Stored records
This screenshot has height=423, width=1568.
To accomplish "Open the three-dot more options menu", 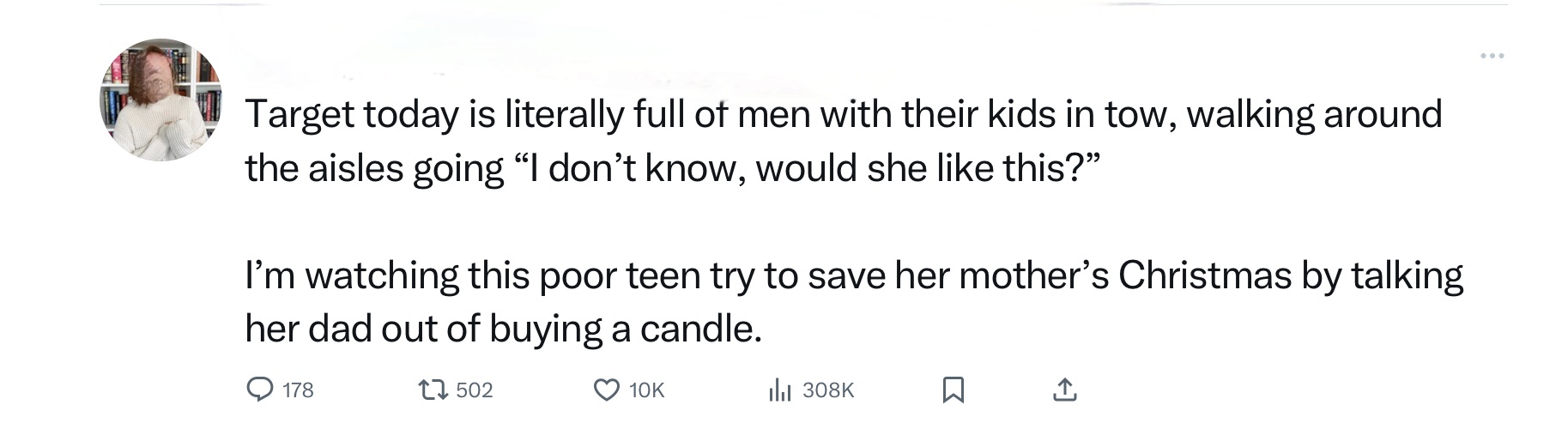I will pyautogui.click(x=1492, y=57).
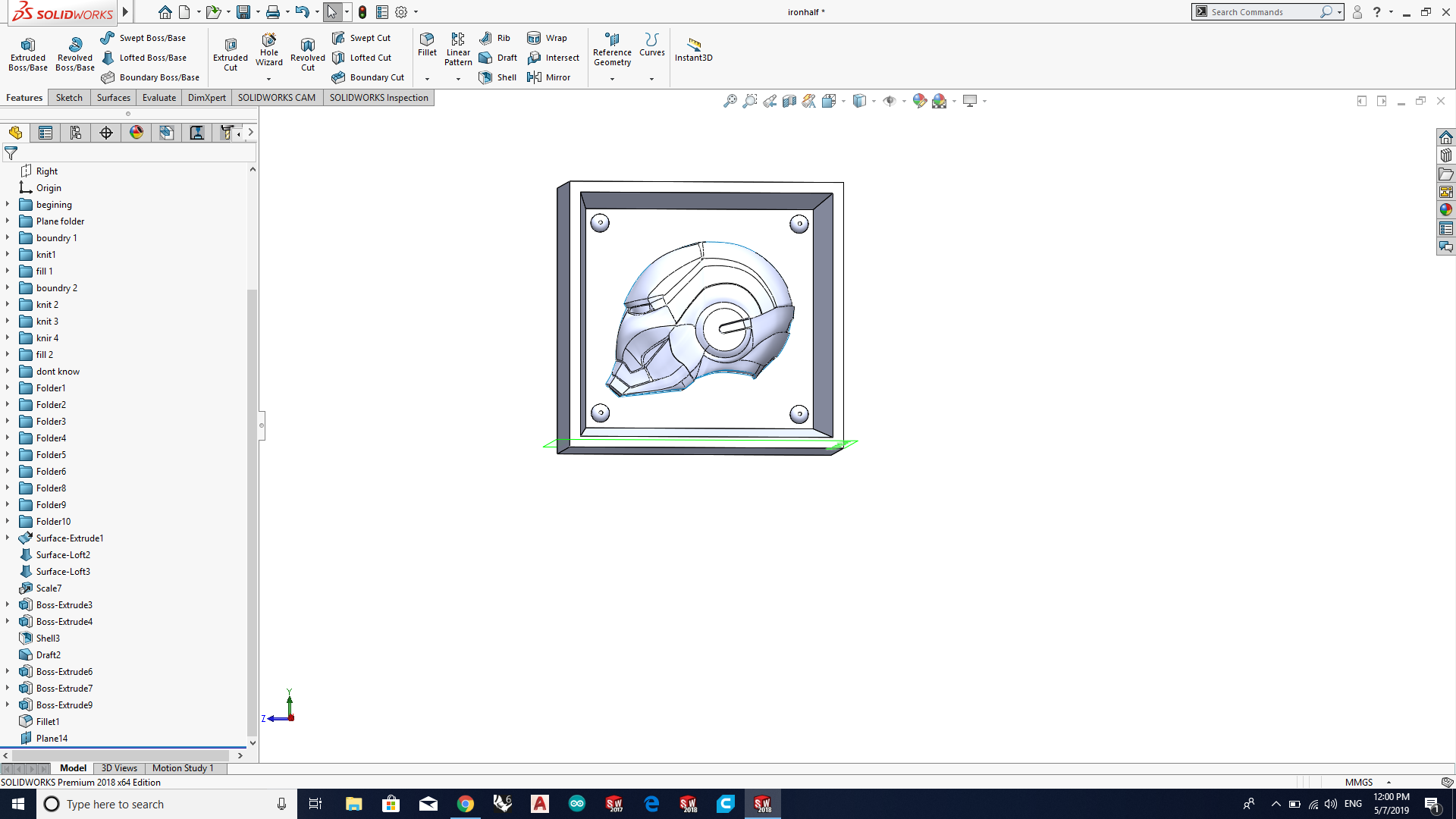1456x819 pixels.
Task: Expand the 'boundry 1' folder
Action: [8, 237]
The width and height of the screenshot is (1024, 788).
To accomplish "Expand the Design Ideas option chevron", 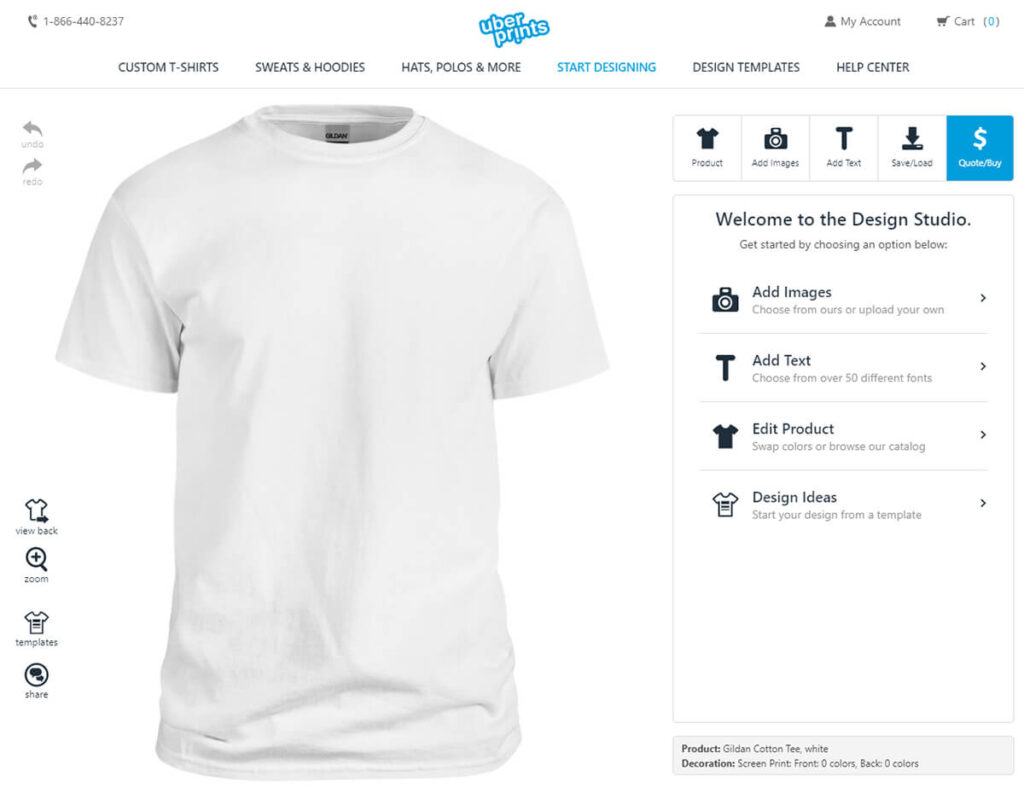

Work to be completed:
Print the lines of the records starting at the line containing "The width and" and ending at the close of the records, with the pictures left out.

Solution for this exercise:
The width and height of the screenshot is (1024, 788).
To accomplish "Expand the Design Ideas option chevron", 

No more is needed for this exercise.